EXERCISE PROMPT -> Copy only the lines between the one containing "Given: Open replies on the 132-like comment" and the end of the records, both included, leaving out pictures.

[[ LISTED RECORDS open ]]

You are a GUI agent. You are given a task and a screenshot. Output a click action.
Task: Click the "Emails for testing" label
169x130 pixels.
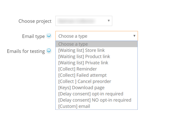(26, 51)
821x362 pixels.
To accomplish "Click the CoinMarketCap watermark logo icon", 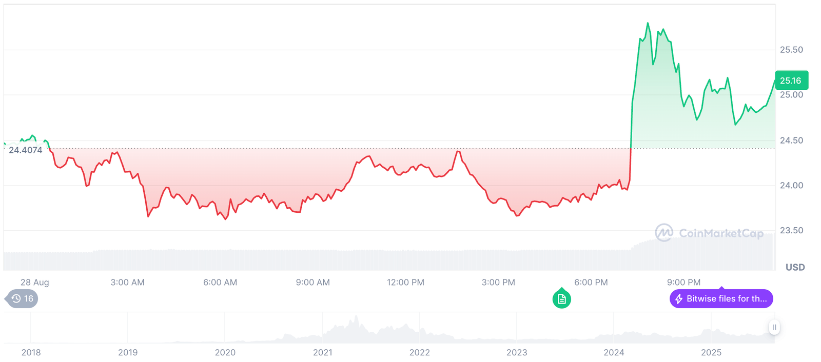I will (663, 233).
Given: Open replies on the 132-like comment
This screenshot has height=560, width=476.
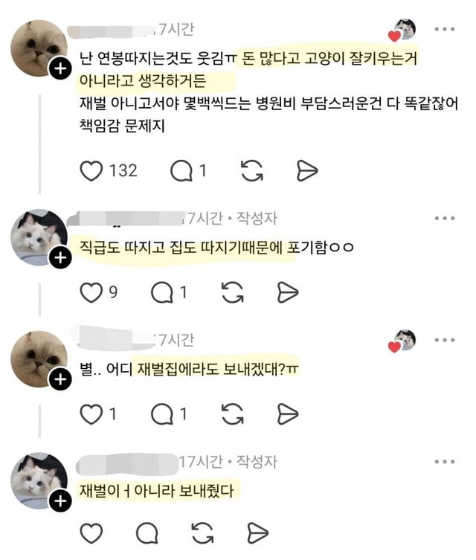Looking at the screenshot, I should click(181, 171).
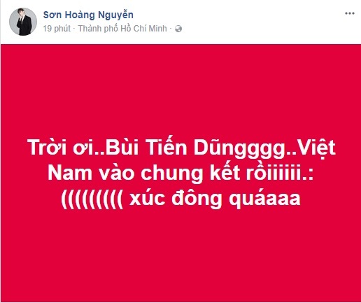Image resolution: width=361 pixels, height=303 pixels.
Task: Click the globe public privacy icon
Action: click(178, 29)
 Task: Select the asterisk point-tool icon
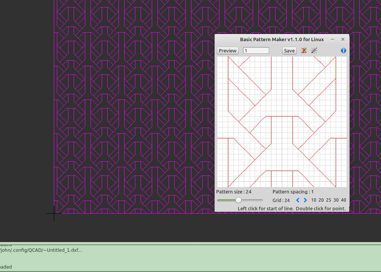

[[ LISTED RECORDS closed ]]

EXERCISE SOLUTION ->
Given: Open replies on the 132-like comment
This screenshot has height=560, width=476.
Looking at the screenshot, I should click(181, 171).
Image resolution: width=361 pixels, height=303 pixels.
Task: Click the globe public privacy icon
Action: click(178, 29)
 Task: Select the asterisk point-tool icon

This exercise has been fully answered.